* _SELECTED TEXT_:
/---
Re: 'svn blame -g' design: client vs. server

From: Julian Foad <julianfoad_at_btopenworld.com>
Date: 2007-08-17 01:39:12 CEST

Hi Hyrum.

I see it's three weeks since you sent this, so you might have gone ahead
anyway, but I just thought I'd throw in my quick thoughts.

The strong separation between client and server is a valuable feature of
Subversion. (I've been working with Perforce recently and encountering many
problems that are pretty much a result of it doing everything on the server.)

So, if the functionality you're thinking of adding to the server seems to be
generally useful to all types of clients for a variety of purposes, and not
just for the current "svn blame" command, then it might be fine to put it in
the server. If, however, it's in some way tied to client-specific features such
as knowing about lines and line endings, or assuming that "blame" is going to
give a simple stream of text as its output, then don't.

To judge the generality of the supporting methods you're envisaging, ask
yourself whether they would be useful to a GUI client with an advanced
interactive "blame-like" feature which allows selective hiding of merge sources
from the displayed result, stepping back in time down any chosen line of
ancestry, recalculating the display as it goes.

Now, looking at what you actually wrote, my comments are in line below, and a
suggestion...

Hyrum K. Wright wrote:
> I've gotten most of the compatibility code for 'svn blame -g' written,
> so now it is on to (what I perceive to be) the crux of the issue:
> sending the file data used for blame from the server to the client and
> computing the blame results. After thinking about it, I've come up with
> two different solutions. This mail presents them, along with their
> respective pros and cons, and solicits comments regarding each method.
>
>
> The Problem
> -----------
> 'svn blame' currently works by requesting the file data from the
> server using svn_ra_get_file_revs(), and then iterating over the file
> revisions in a given range, matching revisions to lines which they
> modified. This works great, because up to this point, a file's
> revisions have been linear, without the possibility of multiple ancestors.
>
> Enter merge tracking. A file may have multiple lines of history as
> ancestors as the result of a merge. For the purposes of blame, these
> lines of history have to be linearized, or folded into on line, to
> determine which revision modified which lines of the file. So far, I've
> come up with a couple of ways to perform this linearization.
>
>
> Solution #1 - On the Server
> ---------------------------
> My proposed solution for the linearization of history information for a
> file, F, on the server is fairly straight forward:
> 1) Get all the revisions affecting F on the direct line as we
> currently do.
> 2) Add to this set the revisions affecting F as the result of a merge,
> recursing to account for merges merging merges.
> 3) Sort the list of (revision, path) pairs, and use the file_revs
> callback to return deltas in revision order between each (revision,
> path) pair. Use a flag on the callback to indicate which revisions
> are the result of a merge.
> 4) On the client, construct blame information as currently done, using
> the extra callback invocations to compute the result of blame with
> respect to merges.
>
> For example, if file /trunk/a was created in r2, branched to
> branches/1/a at r3, modified in the branch at r5, modified in trunk in
> r6, merged back to trunk in r8, and then 'svn blame -g'd, the sequence
> of revisions (with corresponding deltas) returned to the client would be:
> (2, /trunk/a)
\---
Reproduce the email word for word from "From: Julian Foad" to "on the server.)". The records come from a separate source, not from the email.

Extracted data entries:
/---
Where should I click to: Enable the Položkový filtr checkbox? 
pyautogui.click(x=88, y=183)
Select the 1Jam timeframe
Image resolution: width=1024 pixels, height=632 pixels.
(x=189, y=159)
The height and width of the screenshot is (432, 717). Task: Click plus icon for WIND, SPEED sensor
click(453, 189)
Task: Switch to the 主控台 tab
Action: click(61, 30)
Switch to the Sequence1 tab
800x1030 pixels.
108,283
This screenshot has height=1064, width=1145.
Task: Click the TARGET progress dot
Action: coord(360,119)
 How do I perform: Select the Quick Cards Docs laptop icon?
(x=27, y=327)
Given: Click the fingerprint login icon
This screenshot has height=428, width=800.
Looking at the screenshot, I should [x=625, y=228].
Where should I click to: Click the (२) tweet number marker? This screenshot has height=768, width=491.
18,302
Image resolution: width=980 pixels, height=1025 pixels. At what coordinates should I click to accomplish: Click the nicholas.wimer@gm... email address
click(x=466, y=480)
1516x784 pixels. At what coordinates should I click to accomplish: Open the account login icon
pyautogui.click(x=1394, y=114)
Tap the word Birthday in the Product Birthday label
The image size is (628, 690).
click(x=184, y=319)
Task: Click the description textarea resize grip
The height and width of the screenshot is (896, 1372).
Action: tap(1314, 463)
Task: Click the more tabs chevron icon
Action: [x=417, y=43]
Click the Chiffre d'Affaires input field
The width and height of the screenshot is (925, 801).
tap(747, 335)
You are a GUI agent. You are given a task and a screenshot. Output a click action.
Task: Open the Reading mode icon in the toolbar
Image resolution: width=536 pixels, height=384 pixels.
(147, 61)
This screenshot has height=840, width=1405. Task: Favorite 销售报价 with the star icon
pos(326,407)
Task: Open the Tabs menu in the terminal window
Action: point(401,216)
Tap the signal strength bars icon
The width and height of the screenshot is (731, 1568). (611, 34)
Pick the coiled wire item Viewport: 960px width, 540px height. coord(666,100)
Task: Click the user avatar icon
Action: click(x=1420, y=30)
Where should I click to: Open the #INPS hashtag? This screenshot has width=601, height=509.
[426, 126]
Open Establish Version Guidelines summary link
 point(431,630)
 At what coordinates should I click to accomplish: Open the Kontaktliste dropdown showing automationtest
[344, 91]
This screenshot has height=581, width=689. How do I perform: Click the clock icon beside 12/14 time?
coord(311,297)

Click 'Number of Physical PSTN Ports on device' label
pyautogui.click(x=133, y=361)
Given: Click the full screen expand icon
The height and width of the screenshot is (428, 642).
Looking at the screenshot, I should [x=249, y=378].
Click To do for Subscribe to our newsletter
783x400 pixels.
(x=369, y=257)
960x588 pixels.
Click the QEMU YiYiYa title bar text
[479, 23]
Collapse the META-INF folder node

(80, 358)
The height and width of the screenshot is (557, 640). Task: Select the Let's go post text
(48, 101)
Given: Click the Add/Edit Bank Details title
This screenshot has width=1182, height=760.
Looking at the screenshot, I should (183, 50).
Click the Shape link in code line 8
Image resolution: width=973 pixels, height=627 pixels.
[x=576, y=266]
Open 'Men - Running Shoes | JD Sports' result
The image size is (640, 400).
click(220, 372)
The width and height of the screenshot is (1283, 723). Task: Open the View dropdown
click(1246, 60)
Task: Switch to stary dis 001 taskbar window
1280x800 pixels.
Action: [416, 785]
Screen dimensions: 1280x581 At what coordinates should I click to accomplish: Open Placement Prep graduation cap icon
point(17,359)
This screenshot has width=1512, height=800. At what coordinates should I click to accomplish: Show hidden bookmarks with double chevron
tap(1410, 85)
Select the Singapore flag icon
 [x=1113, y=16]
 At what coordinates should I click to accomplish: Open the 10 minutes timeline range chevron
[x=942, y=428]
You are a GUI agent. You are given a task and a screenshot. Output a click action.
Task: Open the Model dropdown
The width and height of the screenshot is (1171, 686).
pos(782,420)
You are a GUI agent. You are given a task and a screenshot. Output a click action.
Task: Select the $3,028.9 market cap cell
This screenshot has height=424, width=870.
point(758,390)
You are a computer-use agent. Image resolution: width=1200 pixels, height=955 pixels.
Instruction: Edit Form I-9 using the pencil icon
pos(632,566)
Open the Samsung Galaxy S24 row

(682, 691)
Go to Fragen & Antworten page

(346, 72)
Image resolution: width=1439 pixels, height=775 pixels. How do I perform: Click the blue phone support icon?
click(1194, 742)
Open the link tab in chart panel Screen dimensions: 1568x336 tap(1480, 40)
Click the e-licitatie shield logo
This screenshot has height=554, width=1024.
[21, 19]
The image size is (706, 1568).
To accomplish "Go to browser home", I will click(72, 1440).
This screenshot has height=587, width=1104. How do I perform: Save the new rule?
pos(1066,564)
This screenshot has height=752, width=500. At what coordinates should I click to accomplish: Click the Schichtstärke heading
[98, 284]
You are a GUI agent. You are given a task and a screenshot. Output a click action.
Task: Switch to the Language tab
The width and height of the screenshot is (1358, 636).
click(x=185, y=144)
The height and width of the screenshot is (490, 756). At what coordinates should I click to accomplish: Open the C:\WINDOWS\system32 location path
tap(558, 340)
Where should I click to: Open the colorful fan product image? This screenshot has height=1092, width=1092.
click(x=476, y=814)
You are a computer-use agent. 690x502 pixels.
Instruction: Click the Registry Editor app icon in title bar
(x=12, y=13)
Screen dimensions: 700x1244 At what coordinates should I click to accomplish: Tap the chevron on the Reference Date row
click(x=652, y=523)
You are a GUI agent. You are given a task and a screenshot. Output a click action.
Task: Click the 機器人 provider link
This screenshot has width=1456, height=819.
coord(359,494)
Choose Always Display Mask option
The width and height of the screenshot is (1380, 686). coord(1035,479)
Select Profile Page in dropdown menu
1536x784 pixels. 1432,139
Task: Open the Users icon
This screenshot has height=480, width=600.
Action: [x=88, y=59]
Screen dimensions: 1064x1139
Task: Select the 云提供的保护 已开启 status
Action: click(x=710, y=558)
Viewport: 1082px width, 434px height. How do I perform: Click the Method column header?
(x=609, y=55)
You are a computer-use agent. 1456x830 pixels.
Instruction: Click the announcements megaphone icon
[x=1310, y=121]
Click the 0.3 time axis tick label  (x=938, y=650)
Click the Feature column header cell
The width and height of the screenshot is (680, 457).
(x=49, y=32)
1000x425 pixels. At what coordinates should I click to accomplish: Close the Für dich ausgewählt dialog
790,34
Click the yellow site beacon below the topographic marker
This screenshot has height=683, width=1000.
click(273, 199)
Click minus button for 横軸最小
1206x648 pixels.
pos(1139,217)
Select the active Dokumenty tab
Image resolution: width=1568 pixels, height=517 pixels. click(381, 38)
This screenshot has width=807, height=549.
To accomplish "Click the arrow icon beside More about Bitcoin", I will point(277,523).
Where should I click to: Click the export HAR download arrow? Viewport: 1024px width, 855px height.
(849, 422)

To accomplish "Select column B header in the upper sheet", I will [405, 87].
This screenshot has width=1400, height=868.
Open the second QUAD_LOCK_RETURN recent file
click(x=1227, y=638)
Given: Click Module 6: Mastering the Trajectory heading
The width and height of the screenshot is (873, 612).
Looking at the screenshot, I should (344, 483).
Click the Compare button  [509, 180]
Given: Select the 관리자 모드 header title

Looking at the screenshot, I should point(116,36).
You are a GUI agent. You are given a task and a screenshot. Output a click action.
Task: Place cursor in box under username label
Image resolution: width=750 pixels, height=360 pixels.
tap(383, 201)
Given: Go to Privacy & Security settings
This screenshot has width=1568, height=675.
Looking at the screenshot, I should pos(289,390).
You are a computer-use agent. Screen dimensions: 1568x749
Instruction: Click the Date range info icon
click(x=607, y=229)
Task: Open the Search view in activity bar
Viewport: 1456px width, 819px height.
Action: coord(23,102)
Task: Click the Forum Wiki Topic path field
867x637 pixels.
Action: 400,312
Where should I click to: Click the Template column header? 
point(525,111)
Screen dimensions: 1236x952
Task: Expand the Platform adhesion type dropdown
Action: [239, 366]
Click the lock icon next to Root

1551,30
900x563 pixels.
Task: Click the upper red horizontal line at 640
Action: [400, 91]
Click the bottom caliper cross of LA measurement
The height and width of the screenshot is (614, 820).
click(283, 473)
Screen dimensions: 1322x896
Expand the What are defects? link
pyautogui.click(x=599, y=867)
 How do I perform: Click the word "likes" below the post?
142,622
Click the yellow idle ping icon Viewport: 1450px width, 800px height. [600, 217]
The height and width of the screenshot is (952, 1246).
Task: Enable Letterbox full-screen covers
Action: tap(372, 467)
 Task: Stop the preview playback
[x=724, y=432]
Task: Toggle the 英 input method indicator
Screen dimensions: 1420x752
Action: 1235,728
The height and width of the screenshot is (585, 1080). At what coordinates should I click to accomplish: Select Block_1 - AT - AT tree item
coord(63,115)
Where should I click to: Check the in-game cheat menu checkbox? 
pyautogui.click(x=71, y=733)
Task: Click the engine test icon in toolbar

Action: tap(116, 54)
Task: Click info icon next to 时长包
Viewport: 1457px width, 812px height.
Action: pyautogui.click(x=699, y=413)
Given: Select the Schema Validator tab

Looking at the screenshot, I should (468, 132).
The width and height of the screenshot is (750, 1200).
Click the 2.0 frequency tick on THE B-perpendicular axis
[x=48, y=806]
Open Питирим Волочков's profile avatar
\---
* _ANSWER IN FULL_:
From: Julian Foad <julianfoad_at_btopenworld.com>
Date: 2007-08-17 01:39:12 CEST

Hi Hyrum.

I see it's three weeks since you sent this, so you might have gone ahead
anyway, but I just thought I'd throw in my quick thoughts.

The strong separation between client and server is a valuable feature of
Subversion. (I've been working with Perforce recently and encountering many
problems that are pretty much a result of it doing everything on the server.)